The problem >>
Rewrite the stretch of lines from the one containing "Open the Features menu item" through the one containing "(x=1109, y=495)", substituting "Terminal" for "Command" and leaving everything else unchanged. Output only those lines, without the pictures.

Exercise data >>
##########

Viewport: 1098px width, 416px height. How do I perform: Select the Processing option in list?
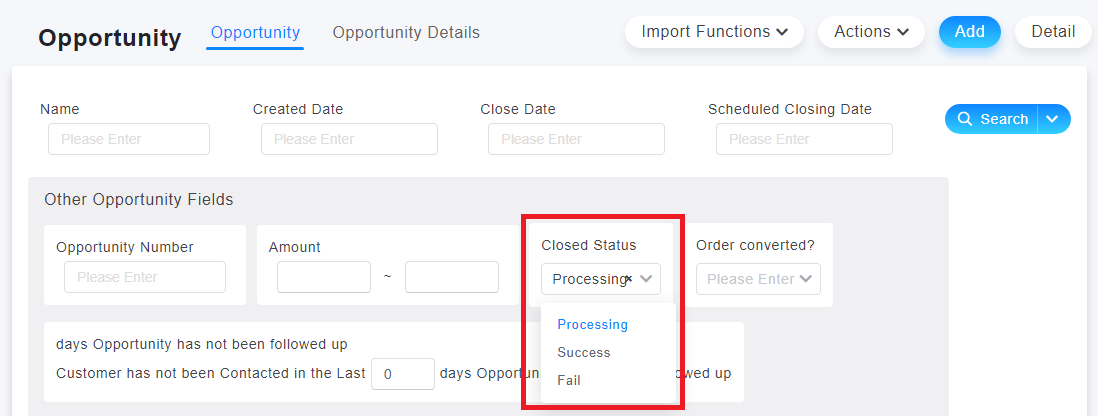pyautogui.click(x=592, y=324)
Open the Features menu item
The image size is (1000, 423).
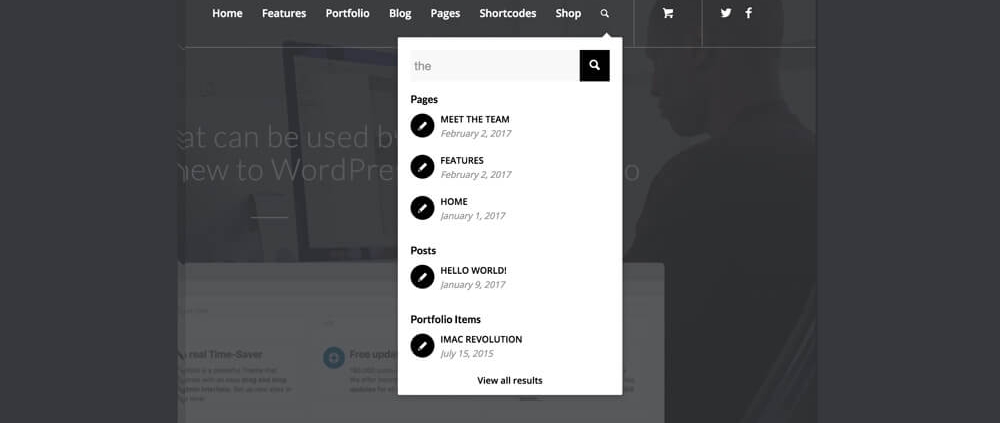pos(284,14)
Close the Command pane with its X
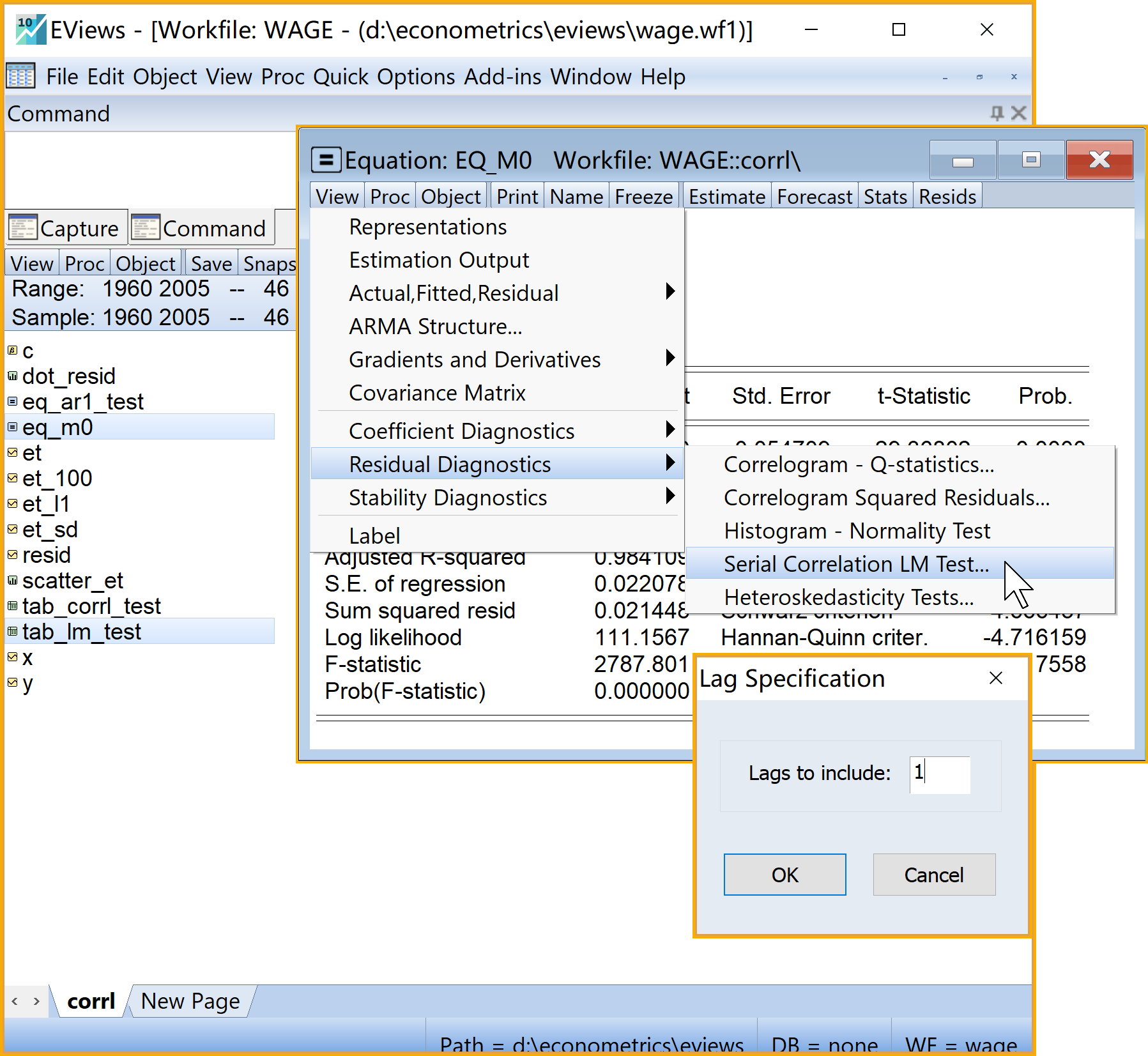 (1018, 113)
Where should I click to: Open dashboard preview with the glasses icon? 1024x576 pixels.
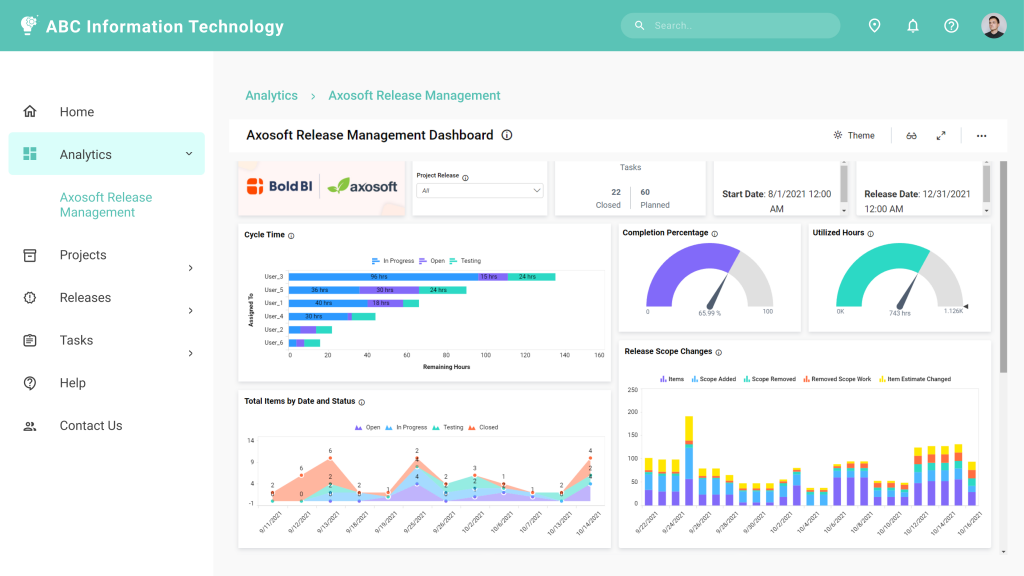coord(911,135)
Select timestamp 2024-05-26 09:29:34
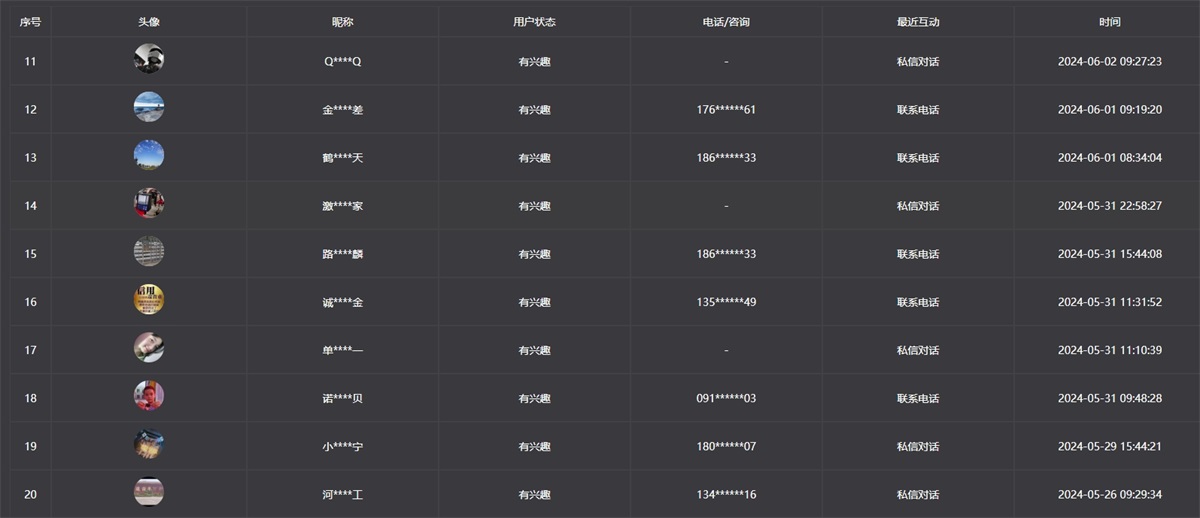 (x=1109, y=495)
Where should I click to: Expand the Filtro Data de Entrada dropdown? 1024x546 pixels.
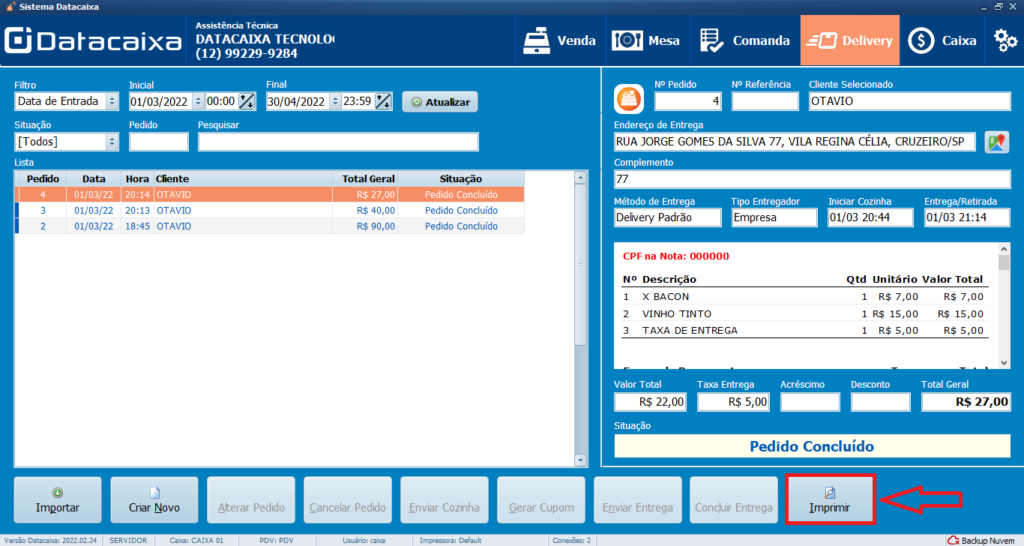(111, 101)
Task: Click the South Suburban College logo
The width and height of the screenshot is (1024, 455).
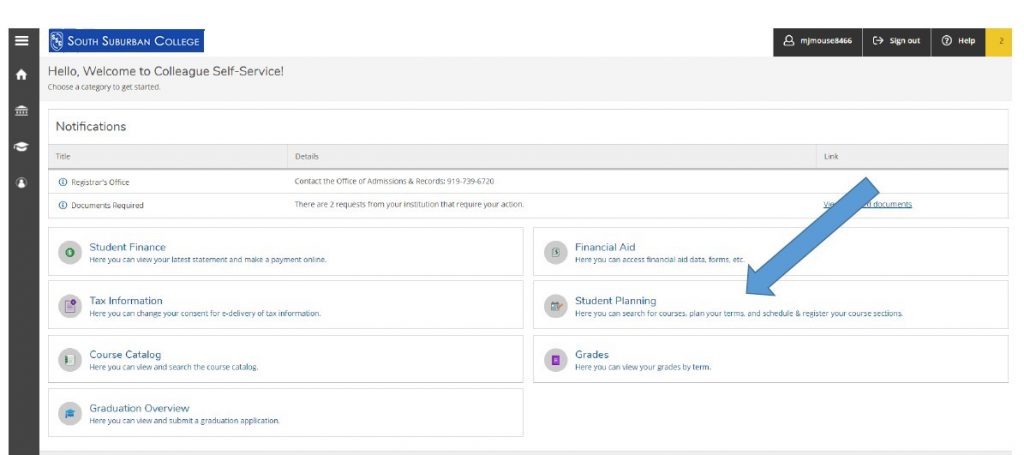Action: [126, 41]
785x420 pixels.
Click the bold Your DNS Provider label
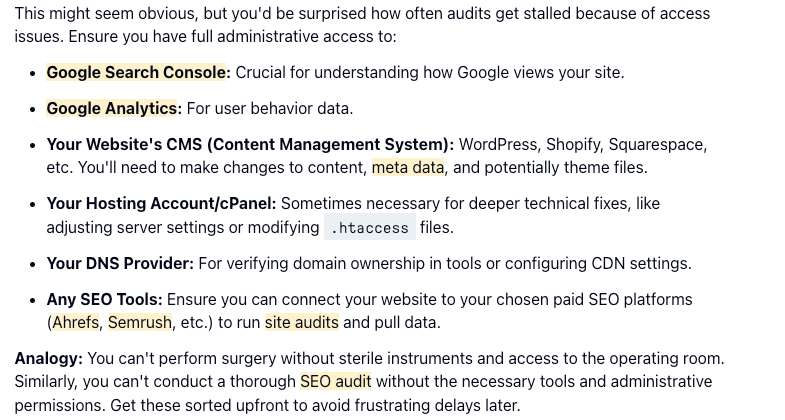[120, 263]
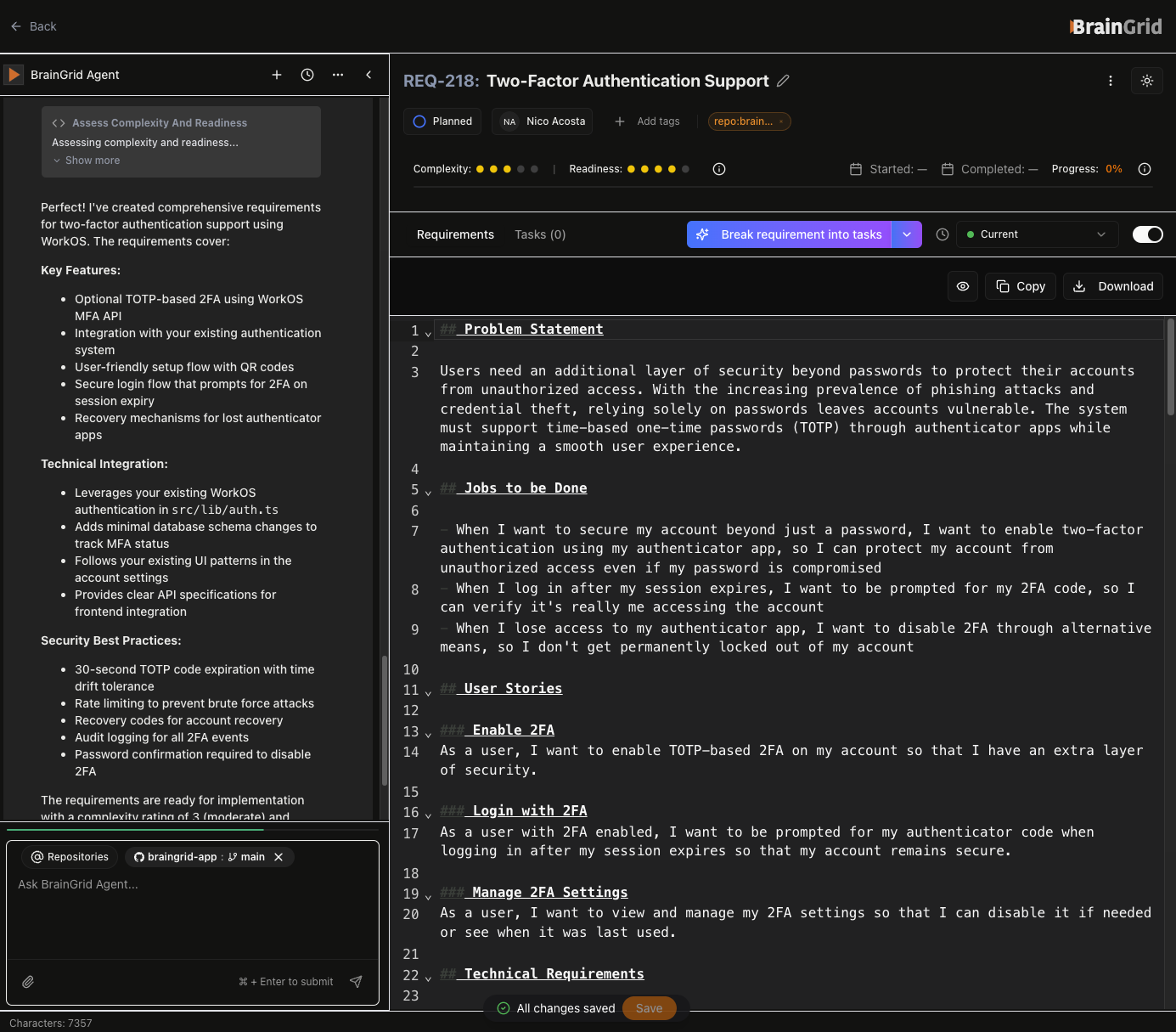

##########

Output for this task >>
Open the Features menu item
The image size is (1000, 423).
pos(284,14)
Close the Terminal pane with its X
 (1018, 113)
Where should I click to: Open dashboard preview with the glasses icon? 1024x576 pixels.
coord(911,135)
Select timestamp 2024-05-26 09:29:34
 (x=1109, y=495)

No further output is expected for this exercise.